2nd Emir of AQIM
- Incumbent
- Assumed office 3 June 2020
- Preceded by: Abdelmalek Droukdel

Personal details
- Born: Yezid Mebarek 7 February 1969 (age 57) Annaba, Algeria
- Education: University of Constantine

Military service
- Allegiance: Al-Qaeda
- Branch/service: FIS (1992–1996) GIA (1996–1998) GSPC (1998–2007) AQIM (2007–present)
- Years of service: 1992–present
- Rank: Emir of AQIM
- Battles/wars: Algerian Civil War; Insurgency in the Maghreb Operation Juniper Shield; ;

= Abu Ubaidah Youssef al-Annabi =

Algerian al-Qaeda member (born 7 February 1969)

Yazid Mubarak (مبارك يزيد; born 7 February 1969), better known by his nom-de-guerre Abu Ubaidah Youssef al-Annabi (أبو عبيدة يوسف العنابي), is an Algerian Islamist militant who is the current leader of the Algerian Islamic militant group Al-Qaeda in the Islamic Maghreb (AQIM), formerly the Salafist Group for Preaching and Combat (GSPC). In November 2020, he was named emir, replacing Abdelmalek Droukdel who was killed during a French special operation during the Battle of Talahandak.

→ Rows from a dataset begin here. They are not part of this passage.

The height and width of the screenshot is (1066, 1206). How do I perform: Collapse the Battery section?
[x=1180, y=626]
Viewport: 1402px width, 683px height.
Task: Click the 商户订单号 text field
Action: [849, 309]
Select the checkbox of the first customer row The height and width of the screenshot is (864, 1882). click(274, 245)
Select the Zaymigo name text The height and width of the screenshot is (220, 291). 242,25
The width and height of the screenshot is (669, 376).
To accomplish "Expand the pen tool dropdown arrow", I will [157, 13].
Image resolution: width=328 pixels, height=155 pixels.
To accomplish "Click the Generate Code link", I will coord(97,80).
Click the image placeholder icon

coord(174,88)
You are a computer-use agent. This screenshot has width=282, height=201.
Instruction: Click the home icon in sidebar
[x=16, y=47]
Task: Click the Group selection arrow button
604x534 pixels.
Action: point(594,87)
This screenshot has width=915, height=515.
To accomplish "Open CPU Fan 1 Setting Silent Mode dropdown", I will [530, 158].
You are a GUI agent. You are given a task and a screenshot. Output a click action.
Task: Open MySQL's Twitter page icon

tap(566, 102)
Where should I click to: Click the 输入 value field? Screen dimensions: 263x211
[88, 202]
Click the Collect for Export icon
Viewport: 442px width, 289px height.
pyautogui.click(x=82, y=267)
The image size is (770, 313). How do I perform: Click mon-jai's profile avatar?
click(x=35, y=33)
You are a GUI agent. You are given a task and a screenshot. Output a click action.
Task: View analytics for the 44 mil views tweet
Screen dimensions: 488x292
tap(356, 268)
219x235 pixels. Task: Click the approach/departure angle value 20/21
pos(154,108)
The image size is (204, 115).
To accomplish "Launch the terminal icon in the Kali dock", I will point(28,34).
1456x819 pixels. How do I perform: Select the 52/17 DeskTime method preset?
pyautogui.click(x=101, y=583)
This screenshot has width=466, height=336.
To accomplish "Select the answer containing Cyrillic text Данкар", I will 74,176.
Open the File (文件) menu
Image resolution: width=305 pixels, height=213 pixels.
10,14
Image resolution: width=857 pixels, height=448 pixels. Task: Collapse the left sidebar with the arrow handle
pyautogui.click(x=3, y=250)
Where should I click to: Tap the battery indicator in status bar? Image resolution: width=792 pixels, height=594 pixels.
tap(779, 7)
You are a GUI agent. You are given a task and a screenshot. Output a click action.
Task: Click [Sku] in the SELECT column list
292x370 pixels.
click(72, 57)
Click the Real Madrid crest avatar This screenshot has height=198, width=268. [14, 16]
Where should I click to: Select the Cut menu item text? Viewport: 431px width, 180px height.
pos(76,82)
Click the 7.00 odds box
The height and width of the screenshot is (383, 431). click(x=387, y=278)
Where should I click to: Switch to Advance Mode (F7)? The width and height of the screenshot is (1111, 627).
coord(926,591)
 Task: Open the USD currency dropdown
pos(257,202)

The U.S. Rewards for Justice Program is offering up to $7 million in exchange for information leading to al-Annabi's apprehension.

== Biography ==
Youssef al-Annabi was born in Annaba, Algeria. After studying economics at the University of Constantine, he became an active militant of the Islamic Salvation Front (FIS), an Islamist political party created in 1989. A year after the end of the electoral process in January 1992, Youssef al-Annabi, freshly graduated, joined the ranks of the Islamic Salvation Army (AIS) to fight in the Algerian Civil War, then those of the GIA where he met Abdelmalek Droukdel in 1996.

He rose in rank by participating in the creation of the GSPC in 1998. In November 2009, Youssef narrowly escaped death when he fell into an ambush by the Algerian army in the maquis of Imsouhel, in the wilaya of Tizi Ouzou.

After the death of Abdelmalek Droukdel, AQIM announced on 21 November 2020 that Abu Ubaidah Youssef al-Annabi had been appointed to succeed him.

On 29 September 2015, the U.S. State Department designated al-Annabi as a Specially Designated Global Terrorist under Executive Order (E.O.) 13224.

On 28 March 2023, the government of Burkina Faso suspended the broadcasting of French state-owned media France 24 after they aired an interview with al-Annabi. The country's information minister at the time, Jean Emmanuel Ouédraogo, described the channel as, "not only acting as a mouthpiece for these terrorists but worse".